Mencari generasi baru penari angklung bungko sama sulitnya dengan mengeluarkan nelayan Bungko dari utang tengkulak. ”Kalau mau mencari penari, susah karena warga yang kebanyakan nelayan di sini butuh waktu banyak mencari ikan,” ujarnya.
Dengan penghasilan mencari ikan yang kadang hanya Rp 15.000 per hari, para seniman yang juga nelayan itu tidak bisa optimal mengembangkan angklung bungko.
Pemerintah Kabupaten Cirebon pun seperti lupa memiliki warisan seni tari perang beserta angklung sejak abad ke-15, yang tak ternilai tersebut.
”Modal sosial-budaya orang Cirebon disia-siakan. Seharusnya fungsi pembinaan seni-budaya dijalankan pemerintah, tetapi hal yang demikian itu tidak terjadi di Cirebon,” ujar Ahmad Raffan Safari, peneliti naskah kuno atau filolog Cirebon.
Investasi di bidang kebudayaan sama sepinya dengan konsep pembangunan seni-budaya di Cirebon. Modal sosial-budaya yang tumbuh sejak ratusan lalu berupa kuliner, busana, tari, musik, arsitektur, lukisan, tata kota, hingga wahana batiniah warganya yang majemuk, kurang disentuh.
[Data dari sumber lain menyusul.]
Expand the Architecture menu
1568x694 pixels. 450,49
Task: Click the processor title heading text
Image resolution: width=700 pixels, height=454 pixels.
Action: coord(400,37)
Jargon menumbuhkan pariwisata berbasis budaya maknanya sama keringnya dengan pertumbuhan hotel-hotel yang tak terkendali di Cirebon, hilangnya bangunan cagar budaya, dan banjir di mana-mana.
Ironi sebuah kota budaya. (RINI KUSTIASIH dan ABDULLAH FIKRI ASHRI)
Simak breaking news dan berita pilihan kami langsung di ponselmu. Pilih saluran andalanmu akses berita Kompas.com WhatsApp Channel : https://www.whatsapp.com/channel/0029VaFPbedBPzjZrk13HO3D. Pastikan kamu sudah install aplikasi WhatsApp ya.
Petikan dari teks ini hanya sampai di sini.